NBI-Beamter sagt aus: Duterte-Fall beim ICC war Faktor bei Drohungen gegen Marcos
Ein Beamter des National Bureau of Investigation (NBI) sagte am Dienstag vor dem Senatsgericht im Amtsenthebungsverfahren gegen Vizepräsidentin Sara Duterte aus. ICC als einen Faktor. Er wurde bei der Bewertung der angeblichen Fähigkeit Dutertes berücksichtigt, Drohungen gegen Präsident Ferdinand Marcos Jr., First Lady Liza Araneta-Marcos und den ehemaligen Parlamentspräsidenten Martin Romualdez auszuführen.
Lotoc erklärte, dass die Ermittler die Beziehung der Vizepräsidentin zu ihrem Vater und dessen anhängigen ICC-Fall wegen angeblicher außergerichtlicher Hinrichtungen berücksichtigten. Sie prüften, ob Duterte die Drohungen ausführen könnte, die sie angeblich während einer Online-Pressekonferenz im November 2024 gemacht hatte.
Unter Kreuzverhör durch den Verteidigungsanwalt Mark Vinluan räumte Lotoc ein, dass er keine persönlichen Kenntnisse darüber habe, dass Duterte jemanden beauftragt habe, den Präsidenten oder andere Ziele zu töten. Er betonte jedoch, dass die vom NBI gesammelten Beweise sie mit einer solchen Verschwörung in Verbindung bringen.
Lotoc behauptete, dass typografische Fehler und Dokumenteninkonsistenzen, die von der Verteidigung angeführt wurden, die Ergebnisse des NBI nicht änderten. Duterte habe schwere Drohungen und Aufrufe zur Sedition begangen.

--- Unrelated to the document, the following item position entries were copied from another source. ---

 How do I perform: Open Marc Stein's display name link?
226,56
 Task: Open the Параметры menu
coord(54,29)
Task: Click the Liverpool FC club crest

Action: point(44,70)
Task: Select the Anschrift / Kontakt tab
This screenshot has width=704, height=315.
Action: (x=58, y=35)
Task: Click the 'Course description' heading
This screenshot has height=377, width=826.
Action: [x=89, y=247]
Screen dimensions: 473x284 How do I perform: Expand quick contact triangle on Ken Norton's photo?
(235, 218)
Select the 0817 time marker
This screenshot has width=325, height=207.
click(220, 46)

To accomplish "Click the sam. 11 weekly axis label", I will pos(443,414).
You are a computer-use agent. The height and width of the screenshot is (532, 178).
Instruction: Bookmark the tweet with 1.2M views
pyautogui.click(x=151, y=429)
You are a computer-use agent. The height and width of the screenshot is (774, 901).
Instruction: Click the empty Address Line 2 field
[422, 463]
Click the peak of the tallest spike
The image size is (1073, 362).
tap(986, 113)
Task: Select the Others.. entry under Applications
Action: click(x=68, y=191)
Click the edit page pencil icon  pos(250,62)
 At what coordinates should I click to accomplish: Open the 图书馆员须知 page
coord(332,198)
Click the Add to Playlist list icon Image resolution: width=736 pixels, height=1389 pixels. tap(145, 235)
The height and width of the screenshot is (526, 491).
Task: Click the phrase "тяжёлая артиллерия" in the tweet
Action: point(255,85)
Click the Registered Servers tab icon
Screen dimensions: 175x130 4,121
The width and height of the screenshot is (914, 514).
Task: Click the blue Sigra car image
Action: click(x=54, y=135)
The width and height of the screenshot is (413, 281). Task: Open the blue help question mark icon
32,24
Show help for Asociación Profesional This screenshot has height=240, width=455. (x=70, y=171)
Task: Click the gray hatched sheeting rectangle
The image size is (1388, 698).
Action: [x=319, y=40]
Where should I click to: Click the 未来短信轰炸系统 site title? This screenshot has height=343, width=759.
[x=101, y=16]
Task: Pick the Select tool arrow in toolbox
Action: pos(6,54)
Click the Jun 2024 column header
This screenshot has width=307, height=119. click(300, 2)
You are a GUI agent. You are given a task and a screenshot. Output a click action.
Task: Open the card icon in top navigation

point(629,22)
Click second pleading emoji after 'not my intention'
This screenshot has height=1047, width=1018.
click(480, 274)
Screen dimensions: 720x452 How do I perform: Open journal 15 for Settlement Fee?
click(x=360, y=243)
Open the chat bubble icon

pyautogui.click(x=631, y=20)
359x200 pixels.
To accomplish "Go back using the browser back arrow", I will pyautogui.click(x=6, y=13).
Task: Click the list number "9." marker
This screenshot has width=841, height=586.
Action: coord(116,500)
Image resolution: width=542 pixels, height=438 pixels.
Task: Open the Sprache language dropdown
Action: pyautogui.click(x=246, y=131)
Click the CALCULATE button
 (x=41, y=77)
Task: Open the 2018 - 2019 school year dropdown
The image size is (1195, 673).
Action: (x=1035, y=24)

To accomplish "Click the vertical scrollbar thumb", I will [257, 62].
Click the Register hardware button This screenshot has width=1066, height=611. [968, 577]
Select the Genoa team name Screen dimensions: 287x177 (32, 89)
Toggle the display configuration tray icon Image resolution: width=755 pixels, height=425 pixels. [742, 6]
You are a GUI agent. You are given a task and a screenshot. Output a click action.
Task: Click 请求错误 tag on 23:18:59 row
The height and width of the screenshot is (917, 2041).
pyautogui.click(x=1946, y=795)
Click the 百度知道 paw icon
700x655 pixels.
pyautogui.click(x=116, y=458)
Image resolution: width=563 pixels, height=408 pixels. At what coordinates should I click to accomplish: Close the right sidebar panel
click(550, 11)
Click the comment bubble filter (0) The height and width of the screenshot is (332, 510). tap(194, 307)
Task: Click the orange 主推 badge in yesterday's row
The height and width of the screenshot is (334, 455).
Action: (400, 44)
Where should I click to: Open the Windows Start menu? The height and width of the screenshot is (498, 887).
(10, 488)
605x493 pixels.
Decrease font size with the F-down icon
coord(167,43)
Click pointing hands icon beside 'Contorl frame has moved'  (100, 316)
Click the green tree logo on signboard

Zur Anklage der Aufrufe zur Sedition erklärte Lotoc, dass keine tatsächliche Sedition stattfinden müsse, damit die Straftat des Aufrufs zur Sedition angewendet werde. Das Gesetz bestraft diejenigen, die versuchen, die Regierung zu stürzen oder den öffentlichen Frieden zu stören.
Die Staatsanwältin Lorna Kapunan kündigte an, dass das Anklagepanel des Repräsentantenhauses keine weiteren Zeugen mehr vorladen werde. Die Aussagen von Zuleika Lopez und Capt. Belinda Bello seien überflüssig, redundant und überflüssig. Sie folgten den Aussagen von NBI-Senior-Agent John Mark Calilung und Lotoc.
Die Verhandlung behandelte auch den Begriff Oplan Romanov. Lotoc und Senator Erwin Tulfo sagten, dass er erstmals von Davao City Bürgermeister Sebastian Duterte während einer Kundgebung verwendet wurde. Er bezog sich auf angebliche Drohungen gegen die Marcos-Familie.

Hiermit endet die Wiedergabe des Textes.